• [SELECTED EXTRACT]:
My father proudly identifies as a “hacker.” He wanted his own dorm room in college, so he bought the building manager sweets until he was the only student without a roommate. His chemistry teacher kicked him out of class after my father challenged him to answer three questions — the professor was embarrassed that he couldn’t answer any of them. During one of his classes, my father noticed his project partner started a fire in the lab, so he calmly walked out and told the professor he had been absent — everyone got a 0 except him.
So when his visa was denied, he knew what he had to do. He convinced the immigration officer that he was going to come back to India to start a business, spinning an entire narrative of reconnecting with his extended family and culture back home.
Now, it is my father’s 25th year residing in the U.S. The only tie he has to India is the license plate on his Audi sports car that reads “AZAMGAR.”
While he was finishing his masters, my father received an email from one of his old classmates asking how he was and whether or not he remembered her from middle school. My father responded that of course he remembered her, and that they should meet up sometime. My father visited my mother in Florida and eventually attended her college graduation.
My parents during my mother's graduation from Stetson University in Florida.
After earning their degrees, my father was working as an engineer in Austin, Texas and my mother was working as a technical writer in Orlando, Florida. To start their jobs and travel outside of the U.S. freely, both of them needed an H1-B Visa. But the visa had to be stamped at a U.S. embassy in an outside country in order for it to be validated. My parents didn’t dare travel back to their home countries to get their visas stamped — if they were denied, they would have no way to get back into the U.S.

• [SOURCE MATERIAL]:
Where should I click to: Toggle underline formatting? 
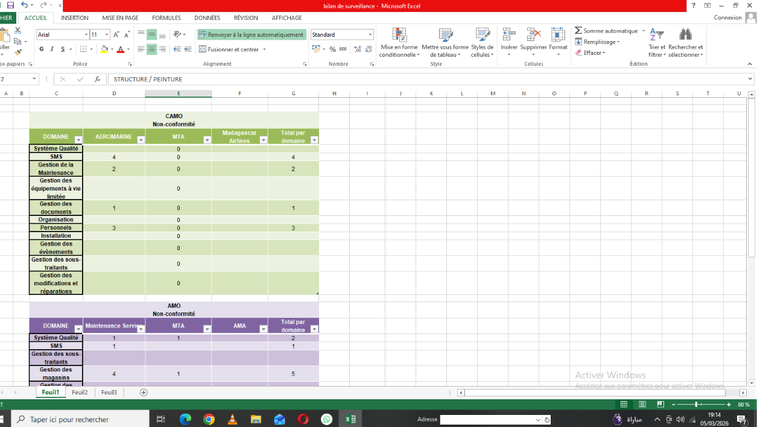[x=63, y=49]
---
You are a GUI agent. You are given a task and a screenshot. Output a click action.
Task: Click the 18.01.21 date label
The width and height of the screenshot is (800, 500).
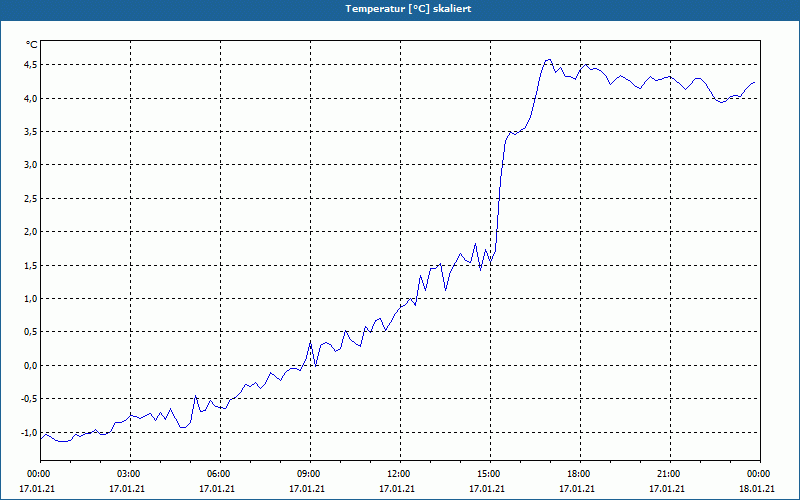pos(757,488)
* * *
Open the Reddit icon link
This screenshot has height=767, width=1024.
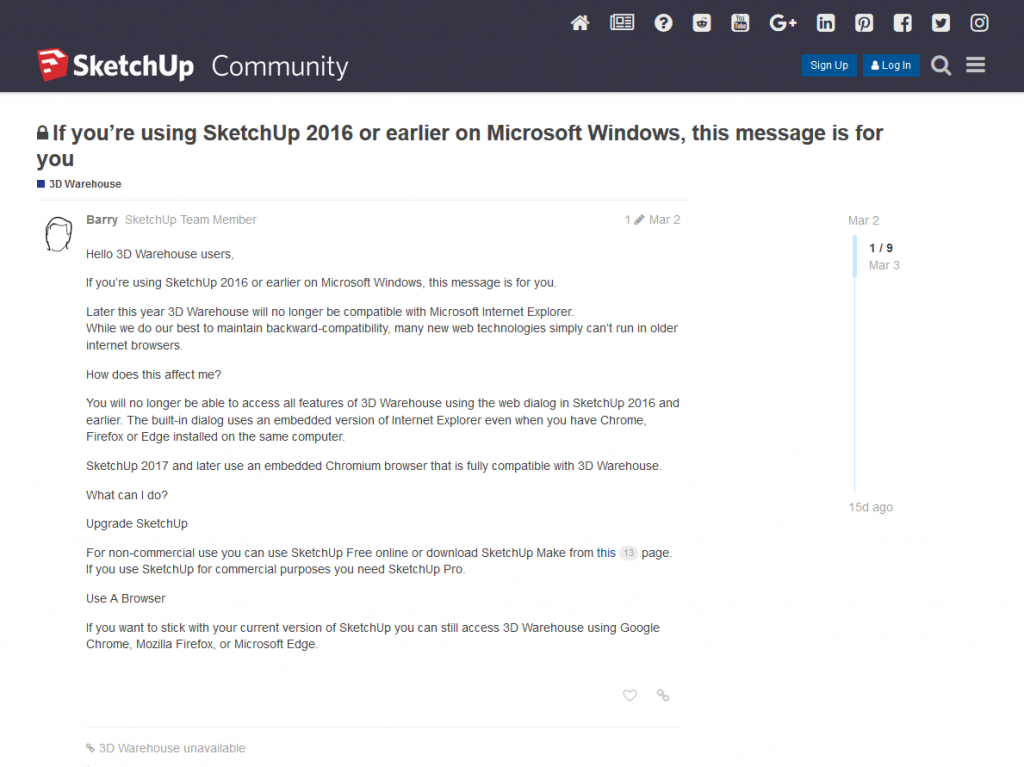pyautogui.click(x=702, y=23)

• [REQUIREMENT 1]:
In the essay about the author's father, what is written on the license plate of his Audi sports car?
• [REQUIREMENT 2]:
Write the next part of the essay about the author's father and his immigration.
The items have no connection to the text.

• [ANSWER 1]:
"AZAMGAR."

• [ANSWER 2]:
So my parents flew to El Paso, Texas and travelled to Juarez, Mexico in a minivan full of immigrants and driven by a coyote — a person paid to shepherd people across the border — so if their visa was denied in Mexico, the coyote would be able to take them back to the U.S. illegally.
Luckily, their visas were approved and in August of 2000, my parents got married. My mother moved from Orlando to Austin and found a job there in a few months. Both my parents had H-1B Visas, but they needed their employers to file for their green cards: documents that would make them permanent residents.
A few years later, they successfully compiled all the necessary paperwork — including birth certificates, employment certification and proof of medical tests — and drove two hours to the immigration center in San Antonio, Texas the day before their interview was scheduled.
My parents pose together in Oakland, California during the summer of 2019.
During the interview, my parents sat across from the immigration officer and watched as he flipped through their documents to make sure everything was correct. He paused when he arrived at the medical test forms. The doctor had forgotten to sign one of the documents — my parents couldn’t get their green cards without that signature.
The same day, my parents drove back to Austin and luckily, found the same doctor who administered their medical test. He signed the form and my parents rushed back to San Antonio. But when they got there, they learned that the officer who conducted their interview was out for the day and wouldn’t be back for the next two weeks. My father refused to wait — he had come to San Antonio for a green card and he would leave with one that day.
So he called the immigration lawyer for the company he worked for, who happened to know the director of the San Antonio immigration center. That was the director’s last day on the job — she was retiring the next day — and in the closing hours of the immigration center, she looked over my parents’ paperwork, nodded her head and approved their green cards.
I am the daughter of two immigrants who fought hard to come to this country. I am the result of their ambition, their intellect, their perseverance and their bravery. They sacrificed everything so I, their child, could have a better life.
The least I can do is make something of it.